Governor Peter Shumlin, fresh from seeing an unemployment number he liked without understanding it, or, more likely, purposefully ignored the underlying data, didn’t miss his opportunity to once again lie to Vermonters about how great the Vermont economy is doing. In case you missed it, because you were overloaded with requests from local headhunters looking to place highly-skilled workers in much-demanded, high-paying jobs immediately, Vermont’s economy is like, totally rebounding! Yes, watch out, Charles Barkley – Vermont is the new Round Mound of Economic Rebound! But let’s let the governor’s own words spill from his wise and sainted lips:
– The news today of another drop in the Vermont’s unemployment rate, to 4.1 percent, is further proof that the state’s economy continues to rebound from the worst recession in our memory.
No, it’s not. In fact, it’s the opposite. Total Nonfarm employment went down from Feb to March – a net loss of 1,800 jobs. Why isn’t Shumlin waving his “hooray!” flag around the state from the confines of a taxpayer-subsidized electric car for this data point? Is he afraid he’ll drive past an unemployed person’s house?
Sadly, the real reason the unemployment rate went down is the same reason Vermont’s rate is typically low in the first place: Vermont has a relatively low participation rate in the workforce. From Vermont’s DOL website:
Civ Labor Force: 351,650
Unemployment rate: 4.1%
But Vermont’s workforce participation breakdown is:
State Population 626,000
Workforce participation rate (working/population): 53.8%
National Labor Participation Rate (From BLS) 63.3%
Vermont has a much lower labor force than the national average, which means that there are fewer people chasing jobs – and that keeps the unemployment number tamped down, even when the state experiences net job losses, as it did last month. The number of diminishing participants is larger than the number of net jobs lost – numbers which essentially negate each other’s impact. Amazingly, Shumlin is stating that net job losses are an example of how well Vermont’s economy is doing.
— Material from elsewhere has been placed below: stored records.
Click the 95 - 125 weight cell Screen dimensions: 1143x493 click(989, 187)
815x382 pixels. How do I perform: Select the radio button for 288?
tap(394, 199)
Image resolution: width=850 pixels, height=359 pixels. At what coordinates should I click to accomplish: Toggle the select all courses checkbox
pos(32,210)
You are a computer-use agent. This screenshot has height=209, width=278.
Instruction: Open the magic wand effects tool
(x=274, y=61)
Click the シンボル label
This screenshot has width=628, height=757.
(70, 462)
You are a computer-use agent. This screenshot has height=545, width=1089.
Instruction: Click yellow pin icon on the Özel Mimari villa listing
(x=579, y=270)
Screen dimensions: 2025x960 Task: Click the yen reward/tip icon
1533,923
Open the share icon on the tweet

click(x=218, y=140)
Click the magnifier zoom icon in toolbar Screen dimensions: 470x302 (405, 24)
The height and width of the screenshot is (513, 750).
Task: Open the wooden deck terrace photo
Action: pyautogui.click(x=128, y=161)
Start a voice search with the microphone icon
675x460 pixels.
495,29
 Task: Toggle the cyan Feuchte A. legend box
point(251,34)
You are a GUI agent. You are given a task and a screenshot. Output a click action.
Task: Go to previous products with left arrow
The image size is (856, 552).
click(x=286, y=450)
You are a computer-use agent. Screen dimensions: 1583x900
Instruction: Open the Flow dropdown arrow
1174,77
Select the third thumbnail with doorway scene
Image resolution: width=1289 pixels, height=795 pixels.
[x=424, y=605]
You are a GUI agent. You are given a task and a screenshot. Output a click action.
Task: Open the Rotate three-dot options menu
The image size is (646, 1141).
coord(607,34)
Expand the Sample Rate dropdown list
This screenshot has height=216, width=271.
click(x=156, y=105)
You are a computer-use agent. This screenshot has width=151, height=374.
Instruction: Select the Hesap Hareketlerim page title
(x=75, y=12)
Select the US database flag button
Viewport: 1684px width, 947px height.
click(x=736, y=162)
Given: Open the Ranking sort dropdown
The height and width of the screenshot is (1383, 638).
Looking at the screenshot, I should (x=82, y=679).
Why doesn’t anyone ask him that question?
Vermont also has a higher proportion of people over 65 than the national average, which means that Vermont will have (and continue to have, considering its low birth rate) a smaller and smaller labor force. This will mean the unemployment number will continue to follow this same dismal pattern, enabling politicians like Shumlin to follow their own same, dismal pattern.
As everyone but Shumlin knows, a low unemployment rate does not equate to higher wages, a better standard of living, income mobility, or a fresh plate of tacos. Everyone could be employed at, say, a travel agency for college students, but only make $9.30 an hour. I guess those kinds of lucrative jobs are creating a surge of transplants from other states, seeking those golden employment opportunities? Vermont is 36th nationally for median household income, and, oh, a host of distressing data points already covered here. But please, let Peter continue:
– Vermont now has the third lowest unemployment rate in the country and the strongest job market in the region, reflecting what I’m hearing from business owners as I travel the state.
Again, the stat the governor should be touting, but can’t because it doesn’t exist, is net new job growth. Unemployment, in this instance, is not an indicator of economic health – job growth is. I’m also guessing that Shumlin is
listening to a very select group of business owners if he thinks Vermont has a strong job market. That statement is perfectly laughable on its face, especially if you’ve done any job-hunting in the last, oh, say, decade.
– While we know the rate will fluctuate up and down over time, the consistent downward trend in recent months shows that employers are hiring and need skilled workers.
As demonstrated above, this “downward trend” summary Shumlin provides is a flat-out lie. Vermont lost net jobs last month. In fact, the “Government” sector also lost 100 jobs.
– We are working hard to ensure Vermonters are qualified to fill those jobs and are connected with the employers who need workers.
This is the worst part: Shumlin actually thinks he’s helping. He actually thinks it’s government’s job to match employers with employees. With a track record like Shumlin’s, any more “help” from the government will be the straw that breaks the Vermonter’s back. The last thing any business needs is help from a governor who seems to be pushing forward with multiple policies that hinder business growth, not encourage it.
Is this really the guy you want helping you?